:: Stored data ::
————

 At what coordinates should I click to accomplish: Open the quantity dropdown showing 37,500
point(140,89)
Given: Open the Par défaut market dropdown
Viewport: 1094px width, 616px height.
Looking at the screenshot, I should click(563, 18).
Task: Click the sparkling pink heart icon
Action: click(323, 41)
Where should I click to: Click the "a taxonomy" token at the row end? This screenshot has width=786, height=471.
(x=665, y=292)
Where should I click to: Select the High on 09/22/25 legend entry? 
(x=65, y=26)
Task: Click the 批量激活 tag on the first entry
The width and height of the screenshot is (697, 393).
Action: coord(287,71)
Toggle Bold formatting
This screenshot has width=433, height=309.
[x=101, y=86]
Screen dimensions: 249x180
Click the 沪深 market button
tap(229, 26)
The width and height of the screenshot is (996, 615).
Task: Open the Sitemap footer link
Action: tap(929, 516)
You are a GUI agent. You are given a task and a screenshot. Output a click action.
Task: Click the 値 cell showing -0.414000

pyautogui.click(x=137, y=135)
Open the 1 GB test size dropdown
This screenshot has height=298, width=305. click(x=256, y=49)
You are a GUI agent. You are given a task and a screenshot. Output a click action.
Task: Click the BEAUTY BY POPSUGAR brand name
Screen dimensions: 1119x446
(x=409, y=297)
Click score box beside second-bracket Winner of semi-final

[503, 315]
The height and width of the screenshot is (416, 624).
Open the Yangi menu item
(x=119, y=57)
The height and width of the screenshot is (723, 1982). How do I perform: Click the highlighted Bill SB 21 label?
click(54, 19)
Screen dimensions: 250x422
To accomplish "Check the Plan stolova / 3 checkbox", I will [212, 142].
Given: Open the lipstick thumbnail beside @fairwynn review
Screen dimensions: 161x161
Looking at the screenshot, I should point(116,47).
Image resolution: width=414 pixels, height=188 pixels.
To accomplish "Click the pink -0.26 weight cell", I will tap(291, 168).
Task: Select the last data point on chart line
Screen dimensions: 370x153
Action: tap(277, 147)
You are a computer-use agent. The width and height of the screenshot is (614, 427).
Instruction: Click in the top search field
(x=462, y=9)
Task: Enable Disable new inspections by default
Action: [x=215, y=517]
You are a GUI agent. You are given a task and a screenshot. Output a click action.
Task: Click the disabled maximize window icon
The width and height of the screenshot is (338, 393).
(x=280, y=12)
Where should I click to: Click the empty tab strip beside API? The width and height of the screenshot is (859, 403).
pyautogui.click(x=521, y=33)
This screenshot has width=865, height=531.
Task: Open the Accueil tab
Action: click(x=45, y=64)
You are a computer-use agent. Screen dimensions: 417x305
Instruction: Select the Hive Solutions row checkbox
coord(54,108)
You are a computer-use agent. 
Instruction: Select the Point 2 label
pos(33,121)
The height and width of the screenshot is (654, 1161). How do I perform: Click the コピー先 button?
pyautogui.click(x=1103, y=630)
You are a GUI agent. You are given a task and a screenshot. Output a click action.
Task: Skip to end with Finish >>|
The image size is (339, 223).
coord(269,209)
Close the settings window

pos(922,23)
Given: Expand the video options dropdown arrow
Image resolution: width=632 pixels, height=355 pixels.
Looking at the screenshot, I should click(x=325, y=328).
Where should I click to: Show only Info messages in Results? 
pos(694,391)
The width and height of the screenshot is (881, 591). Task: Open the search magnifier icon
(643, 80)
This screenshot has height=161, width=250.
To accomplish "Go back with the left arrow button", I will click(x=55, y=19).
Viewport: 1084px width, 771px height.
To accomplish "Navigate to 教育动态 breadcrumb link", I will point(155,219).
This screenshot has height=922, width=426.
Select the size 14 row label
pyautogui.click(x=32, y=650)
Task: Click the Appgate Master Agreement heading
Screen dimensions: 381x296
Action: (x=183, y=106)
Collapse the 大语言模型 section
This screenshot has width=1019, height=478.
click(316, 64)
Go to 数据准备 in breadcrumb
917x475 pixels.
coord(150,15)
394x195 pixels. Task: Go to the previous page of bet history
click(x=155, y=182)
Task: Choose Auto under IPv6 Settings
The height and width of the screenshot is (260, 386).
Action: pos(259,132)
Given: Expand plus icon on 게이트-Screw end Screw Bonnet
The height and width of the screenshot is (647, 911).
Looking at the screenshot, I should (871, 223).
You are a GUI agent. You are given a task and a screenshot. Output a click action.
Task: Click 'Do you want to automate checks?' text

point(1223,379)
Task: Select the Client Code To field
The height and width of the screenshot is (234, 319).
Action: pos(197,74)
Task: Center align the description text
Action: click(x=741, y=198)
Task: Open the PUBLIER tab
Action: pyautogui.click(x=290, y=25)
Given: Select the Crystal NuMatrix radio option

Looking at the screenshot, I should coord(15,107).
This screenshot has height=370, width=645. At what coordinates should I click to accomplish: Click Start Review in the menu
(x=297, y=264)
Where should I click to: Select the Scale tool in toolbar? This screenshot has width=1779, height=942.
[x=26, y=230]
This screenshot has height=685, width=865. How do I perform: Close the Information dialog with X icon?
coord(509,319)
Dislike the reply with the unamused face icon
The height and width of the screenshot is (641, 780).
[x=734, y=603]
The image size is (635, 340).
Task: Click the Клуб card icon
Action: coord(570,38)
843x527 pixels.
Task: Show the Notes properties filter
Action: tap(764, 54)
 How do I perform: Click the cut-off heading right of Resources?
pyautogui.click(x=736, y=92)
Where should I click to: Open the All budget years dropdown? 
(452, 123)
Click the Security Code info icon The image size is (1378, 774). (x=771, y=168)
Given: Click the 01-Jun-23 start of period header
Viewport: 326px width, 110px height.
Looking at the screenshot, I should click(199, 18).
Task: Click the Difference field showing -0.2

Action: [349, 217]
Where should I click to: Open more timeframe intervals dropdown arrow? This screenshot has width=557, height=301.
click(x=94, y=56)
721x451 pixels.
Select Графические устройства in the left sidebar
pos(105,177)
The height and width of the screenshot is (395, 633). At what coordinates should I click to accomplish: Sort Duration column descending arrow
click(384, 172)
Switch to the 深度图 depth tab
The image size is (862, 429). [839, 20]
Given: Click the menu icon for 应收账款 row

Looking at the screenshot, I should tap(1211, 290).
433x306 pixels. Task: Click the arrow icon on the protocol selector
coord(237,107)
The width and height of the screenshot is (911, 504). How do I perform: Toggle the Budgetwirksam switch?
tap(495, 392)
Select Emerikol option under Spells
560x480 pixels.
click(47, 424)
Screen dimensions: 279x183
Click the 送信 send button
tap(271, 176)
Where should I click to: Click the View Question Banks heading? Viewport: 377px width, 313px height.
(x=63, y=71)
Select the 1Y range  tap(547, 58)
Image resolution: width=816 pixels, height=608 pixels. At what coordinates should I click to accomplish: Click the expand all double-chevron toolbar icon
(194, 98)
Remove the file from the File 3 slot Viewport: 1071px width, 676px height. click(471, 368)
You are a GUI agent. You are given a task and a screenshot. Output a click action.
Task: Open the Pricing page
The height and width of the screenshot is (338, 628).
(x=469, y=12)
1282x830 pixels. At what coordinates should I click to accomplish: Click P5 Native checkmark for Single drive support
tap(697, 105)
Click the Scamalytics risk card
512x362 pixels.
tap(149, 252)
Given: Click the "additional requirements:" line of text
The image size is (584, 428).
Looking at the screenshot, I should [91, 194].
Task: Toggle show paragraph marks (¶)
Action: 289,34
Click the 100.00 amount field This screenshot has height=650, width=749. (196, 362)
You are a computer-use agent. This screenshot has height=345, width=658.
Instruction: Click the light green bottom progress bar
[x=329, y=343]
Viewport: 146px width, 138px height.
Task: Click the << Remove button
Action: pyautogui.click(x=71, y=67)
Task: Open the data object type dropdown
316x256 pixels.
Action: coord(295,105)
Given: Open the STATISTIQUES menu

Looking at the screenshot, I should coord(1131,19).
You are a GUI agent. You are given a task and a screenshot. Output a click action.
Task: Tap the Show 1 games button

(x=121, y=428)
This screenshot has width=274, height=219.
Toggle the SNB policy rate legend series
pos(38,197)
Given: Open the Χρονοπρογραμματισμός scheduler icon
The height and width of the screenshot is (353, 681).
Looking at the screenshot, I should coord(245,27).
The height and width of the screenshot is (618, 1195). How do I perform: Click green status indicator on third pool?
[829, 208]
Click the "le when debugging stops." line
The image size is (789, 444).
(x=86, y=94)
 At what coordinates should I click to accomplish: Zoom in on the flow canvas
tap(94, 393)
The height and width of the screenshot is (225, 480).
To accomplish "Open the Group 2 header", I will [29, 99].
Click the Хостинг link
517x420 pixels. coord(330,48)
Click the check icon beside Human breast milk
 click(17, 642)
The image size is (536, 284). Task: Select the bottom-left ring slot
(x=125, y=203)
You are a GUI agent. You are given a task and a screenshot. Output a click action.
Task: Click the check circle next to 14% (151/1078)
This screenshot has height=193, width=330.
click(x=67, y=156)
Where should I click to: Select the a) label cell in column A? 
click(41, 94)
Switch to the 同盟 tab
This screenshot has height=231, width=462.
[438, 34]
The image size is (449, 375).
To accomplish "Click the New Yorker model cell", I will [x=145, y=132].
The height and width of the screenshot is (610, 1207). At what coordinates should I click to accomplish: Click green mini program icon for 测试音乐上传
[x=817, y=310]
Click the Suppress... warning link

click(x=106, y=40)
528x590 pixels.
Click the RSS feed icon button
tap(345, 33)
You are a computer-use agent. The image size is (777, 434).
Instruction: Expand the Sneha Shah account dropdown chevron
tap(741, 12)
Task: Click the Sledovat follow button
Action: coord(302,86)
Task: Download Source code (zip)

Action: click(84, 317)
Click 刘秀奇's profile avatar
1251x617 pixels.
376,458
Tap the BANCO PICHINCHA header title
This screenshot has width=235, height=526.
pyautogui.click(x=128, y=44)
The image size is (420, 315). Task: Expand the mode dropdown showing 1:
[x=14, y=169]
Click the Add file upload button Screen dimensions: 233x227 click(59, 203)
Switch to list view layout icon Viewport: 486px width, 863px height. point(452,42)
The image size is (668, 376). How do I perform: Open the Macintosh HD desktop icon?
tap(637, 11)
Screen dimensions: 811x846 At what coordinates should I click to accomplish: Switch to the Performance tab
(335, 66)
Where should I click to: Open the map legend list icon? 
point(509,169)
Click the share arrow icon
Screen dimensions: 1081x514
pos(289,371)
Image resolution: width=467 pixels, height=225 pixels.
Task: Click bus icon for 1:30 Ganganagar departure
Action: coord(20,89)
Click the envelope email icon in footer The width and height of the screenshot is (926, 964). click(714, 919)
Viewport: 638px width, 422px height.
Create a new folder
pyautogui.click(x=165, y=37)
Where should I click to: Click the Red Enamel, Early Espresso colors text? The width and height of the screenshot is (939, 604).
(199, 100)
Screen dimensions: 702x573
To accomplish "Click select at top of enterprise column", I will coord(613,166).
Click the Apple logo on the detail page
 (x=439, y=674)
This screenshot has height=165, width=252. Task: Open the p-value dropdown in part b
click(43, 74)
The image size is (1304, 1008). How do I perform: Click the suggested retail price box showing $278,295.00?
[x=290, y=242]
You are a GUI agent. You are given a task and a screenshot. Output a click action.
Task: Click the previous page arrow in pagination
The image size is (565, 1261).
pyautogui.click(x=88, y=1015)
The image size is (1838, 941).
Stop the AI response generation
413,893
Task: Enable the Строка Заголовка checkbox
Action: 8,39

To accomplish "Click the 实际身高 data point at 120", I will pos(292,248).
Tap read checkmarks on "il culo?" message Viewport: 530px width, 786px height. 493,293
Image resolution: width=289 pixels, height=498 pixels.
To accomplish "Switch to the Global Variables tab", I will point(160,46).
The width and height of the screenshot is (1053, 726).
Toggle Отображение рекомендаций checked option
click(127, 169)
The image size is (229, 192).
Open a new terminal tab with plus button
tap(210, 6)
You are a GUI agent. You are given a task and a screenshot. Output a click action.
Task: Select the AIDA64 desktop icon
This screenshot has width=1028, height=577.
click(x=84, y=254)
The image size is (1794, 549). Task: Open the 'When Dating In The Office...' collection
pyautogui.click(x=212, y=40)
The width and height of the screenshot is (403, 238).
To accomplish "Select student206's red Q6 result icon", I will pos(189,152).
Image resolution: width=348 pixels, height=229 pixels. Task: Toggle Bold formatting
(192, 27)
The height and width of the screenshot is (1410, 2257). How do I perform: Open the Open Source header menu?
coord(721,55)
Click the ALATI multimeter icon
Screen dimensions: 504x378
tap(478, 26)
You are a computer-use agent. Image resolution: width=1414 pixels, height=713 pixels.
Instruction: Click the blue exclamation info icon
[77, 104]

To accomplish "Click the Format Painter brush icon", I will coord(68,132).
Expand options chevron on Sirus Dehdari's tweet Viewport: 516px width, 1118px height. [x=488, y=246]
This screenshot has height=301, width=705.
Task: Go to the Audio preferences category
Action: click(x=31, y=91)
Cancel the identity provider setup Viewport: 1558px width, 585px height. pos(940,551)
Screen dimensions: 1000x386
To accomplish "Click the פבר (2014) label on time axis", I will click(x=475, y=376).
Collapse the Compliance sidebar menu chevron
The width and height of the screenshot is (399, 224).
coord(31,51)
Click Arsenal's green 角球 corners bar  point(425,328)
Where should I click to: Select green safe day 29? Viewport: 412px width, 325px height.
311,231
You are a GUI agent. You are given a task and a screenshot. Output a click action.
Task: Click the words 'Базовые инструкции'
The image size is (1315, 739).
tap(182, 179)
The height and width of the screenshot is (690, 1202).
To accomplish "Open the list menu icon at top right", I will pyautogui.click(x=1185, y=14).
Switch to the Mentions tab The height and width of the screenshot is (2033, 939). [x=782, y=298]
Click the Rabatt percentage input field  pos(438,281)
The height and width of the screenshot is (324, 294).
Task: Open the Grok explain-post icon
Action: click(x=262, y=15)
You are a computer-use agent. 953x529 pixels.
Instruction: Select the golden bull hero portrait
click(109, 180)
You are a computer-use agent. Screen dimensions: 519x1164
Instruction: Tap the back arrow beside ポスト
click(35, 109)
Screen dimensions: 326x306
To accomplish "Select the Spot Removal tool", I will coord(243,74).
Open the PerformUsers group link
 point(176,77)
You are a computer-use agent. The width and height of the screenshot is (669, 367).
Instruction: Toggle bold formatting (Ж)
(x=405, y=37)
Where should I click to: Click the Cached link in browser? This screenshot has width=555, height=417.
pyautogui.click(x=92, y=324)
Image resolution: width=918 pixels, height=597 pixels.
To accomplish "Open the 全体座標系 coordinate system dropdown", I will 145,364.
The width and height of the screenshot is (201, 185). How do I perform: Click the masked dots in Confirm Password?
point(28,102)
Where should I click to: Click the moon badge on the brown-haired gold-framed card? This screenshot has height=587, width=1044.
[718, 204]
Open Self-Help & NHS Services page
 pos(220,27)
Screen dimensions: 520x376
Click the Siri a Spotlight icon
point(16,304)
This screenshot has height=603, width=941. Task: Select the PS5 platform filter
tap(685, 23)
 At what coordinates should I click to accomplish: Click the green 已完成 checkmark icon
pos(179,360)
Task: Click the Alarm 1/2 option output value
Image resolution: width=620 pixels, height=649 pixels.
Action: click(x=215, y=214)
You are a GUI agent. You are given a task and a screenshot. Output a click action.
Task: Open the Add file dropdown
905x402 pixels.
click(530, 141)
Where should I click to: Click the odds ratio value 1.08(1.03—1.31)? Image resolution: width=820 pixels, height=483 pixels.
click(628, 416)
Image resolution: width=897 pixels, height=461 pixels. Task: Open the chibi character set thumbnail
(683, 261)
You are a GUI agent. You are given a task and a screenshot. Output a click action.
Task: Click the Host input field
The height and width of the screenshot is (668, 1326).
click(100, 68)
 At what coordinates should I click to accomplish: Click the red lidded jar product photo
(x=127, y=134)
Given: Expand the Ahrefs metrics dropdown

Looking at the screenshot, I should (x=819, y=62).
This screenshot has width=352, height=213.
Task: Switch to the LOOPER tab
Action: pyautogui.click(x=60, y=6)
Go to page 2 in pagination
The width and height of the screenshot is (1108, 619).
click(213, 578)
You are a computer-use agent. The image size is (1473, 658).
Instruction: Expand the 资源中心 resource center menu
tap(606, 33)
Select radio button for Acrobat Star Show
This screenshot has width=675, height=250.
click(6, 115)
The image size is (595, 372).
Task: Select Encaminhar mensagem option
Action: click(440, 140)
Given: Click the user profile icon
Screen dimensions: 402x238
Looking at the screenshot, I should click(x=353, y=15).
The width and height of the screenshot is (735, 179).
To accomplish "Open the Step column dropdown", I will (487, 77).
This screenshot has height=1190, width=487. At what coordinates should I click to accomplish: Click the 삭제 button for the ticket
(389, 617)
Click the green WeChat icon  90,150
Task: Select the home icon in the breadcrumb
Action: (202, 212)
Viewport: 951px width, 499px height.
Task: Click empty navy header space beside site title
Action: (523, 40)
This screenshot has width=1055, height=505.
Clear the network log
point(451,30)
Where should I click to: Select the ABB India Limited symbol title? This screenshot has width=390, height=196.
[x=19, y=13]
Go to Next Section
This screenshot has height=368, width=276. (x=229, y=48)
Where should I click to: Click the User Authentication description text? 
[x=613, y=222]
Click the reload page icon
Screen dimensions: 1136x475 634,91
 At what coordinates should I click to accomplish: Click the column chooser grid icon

————

:: WHAT TO DO ::
Look through the data above for the word "profile". Report each line where it occurs.

:: OUTPUT FOR THIS TASK ::
Click 刘秀奇's profile avatar
Given: Click the user profile icon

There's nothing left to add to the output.